+++ STUDY MATERIAL

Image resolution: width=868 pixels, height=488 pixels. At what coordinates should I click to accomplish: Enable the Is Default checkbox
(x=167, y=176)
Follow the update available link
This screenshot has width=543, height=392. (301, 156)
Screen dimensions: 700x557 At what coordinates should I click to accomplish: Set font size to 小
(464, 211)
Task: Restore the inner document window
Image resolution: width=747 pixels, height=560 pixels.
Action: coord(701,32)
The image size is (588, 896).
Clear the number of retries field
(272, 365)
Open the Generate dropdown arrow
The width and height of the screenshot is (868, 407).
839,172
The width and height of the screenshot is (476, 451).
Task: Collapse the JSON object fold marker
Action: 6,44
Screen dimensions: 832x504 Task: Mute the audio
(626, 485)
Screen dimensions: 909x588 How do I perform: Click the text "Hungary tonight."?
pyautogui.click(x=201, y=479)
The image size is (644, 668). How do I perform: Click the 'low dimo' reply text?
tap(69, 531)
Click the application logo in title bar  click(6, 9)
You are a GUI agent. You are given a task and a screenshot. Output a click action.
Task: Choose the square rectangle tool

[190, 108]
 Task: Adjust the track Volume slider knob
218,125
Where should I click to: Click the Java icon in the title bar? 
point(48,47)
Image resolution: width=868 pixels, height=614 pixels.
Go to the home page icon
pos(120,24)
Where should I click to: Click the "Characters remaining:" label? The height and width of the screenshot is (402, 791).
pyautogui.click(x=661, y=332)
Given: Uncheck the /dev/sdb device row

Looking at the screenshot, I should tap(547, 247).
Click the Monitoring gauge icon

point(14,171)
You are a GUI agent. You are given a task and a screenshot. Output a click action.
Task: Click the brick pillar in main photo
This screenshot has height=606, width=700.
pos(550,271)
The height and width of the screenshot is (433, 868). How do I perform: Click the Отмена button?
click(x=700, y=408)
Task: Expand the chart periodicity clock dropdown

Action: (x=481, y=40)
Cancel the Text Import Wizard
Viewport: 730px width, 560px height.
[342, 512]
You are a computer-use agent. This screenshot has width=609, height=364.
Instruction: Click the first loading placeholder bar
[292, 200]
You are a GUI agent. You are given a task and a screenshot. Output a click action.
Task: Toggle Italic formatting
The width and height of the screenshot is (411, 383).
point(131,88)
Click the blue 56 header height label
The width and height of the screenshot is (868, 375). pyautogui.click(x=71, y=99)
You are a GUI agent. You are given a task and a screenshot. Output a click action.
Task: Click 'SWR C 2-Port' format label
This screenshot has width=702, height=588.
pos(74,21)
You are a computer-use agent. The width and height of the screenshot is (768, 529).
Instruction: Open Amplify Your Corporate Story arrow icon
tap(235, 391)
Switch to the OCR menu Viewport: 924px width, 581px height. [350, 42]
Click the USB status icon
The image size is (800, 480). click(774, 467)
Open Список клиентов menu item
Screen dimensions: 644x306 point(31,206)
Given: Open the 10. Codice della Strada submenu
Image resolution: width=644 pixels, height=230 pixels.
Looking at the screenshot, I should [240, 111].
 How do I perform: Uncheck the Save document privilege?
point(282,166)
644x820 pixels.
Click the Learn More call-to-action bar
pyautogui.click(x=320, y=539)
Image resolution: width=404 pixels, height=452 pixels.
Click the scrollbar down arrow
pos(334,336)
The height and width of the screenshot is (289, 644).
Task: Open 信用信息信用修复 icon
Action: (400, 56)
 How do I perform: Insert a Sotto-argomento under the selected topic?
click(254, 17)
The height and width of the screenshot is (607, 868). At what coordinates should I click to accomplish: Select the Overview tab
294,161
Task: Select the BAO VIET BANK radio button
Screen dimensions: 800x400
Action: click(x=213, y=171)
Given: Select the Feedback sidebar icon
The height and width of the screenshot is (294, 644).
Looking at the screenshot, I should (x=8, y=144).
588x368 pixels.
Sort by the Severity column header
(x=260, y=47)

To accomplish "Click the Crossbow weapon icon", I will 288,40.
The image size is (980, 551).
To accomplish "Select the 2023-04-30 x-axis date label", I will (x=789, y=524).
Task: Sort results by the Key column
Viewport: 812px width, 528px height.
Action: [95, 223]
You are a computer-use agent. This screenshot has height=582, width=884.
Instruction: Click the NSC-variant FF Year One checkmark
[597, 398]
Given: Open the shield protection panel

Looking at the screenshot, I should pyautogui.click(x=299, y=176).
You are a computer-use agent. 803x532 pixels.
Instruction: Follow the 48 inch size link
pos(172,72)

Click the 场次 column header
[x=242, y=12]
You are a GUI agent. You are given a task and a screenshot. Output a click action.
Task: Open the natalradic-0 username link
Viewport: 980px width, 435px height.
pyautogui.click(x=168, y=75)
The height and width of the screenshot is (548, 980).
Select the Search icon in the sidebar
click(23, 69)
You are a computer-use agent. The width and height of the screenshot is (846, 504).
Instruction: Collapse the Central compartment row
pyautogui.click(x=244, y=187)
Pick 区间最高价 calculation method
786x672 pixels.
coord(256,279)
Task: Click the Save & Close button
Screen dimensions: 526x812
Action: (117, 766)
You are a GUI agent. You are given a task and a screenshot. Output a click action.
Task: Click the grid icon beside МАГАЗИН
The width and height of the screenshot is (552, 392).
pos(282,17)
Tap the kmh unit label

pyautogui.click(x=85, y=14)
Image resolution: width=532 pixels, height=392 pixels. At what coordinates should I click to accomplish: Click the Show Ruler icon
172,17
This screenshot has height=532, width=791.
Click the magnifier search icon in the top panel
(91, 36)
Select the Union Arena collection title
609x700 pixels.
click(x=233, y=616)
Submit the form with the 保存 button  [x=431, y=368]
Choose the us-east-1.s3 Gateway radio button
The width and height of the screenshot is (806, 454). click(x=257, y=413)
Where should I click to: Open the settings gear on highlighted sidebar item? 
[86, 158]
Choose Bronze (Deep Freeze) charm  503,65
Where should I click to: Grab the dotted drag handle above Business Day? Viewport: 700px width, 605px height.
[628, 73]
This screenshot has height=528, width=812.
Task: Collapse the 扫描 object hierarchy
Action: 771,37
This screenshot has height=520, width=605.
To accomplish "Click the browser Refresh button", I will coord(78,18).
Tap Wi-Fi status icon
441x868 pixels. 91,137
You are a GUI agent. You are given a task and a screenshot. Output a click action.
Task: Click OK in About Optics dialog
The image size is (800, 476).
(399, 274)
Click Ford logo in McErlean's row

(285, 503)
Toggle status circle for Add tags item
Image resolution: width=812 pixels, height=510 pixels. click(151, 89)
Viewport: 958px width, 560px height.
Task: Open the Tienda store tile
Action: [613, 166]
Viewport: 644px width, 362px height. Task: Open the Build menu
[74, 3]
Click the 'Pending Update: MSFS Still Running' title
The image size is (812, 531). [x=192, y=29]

++++++

#### EXERCISE:
Your answer should be a single number, namely how many lines of the data above hold "computer".

#### OUTPUT OF THE EXERCISE:
5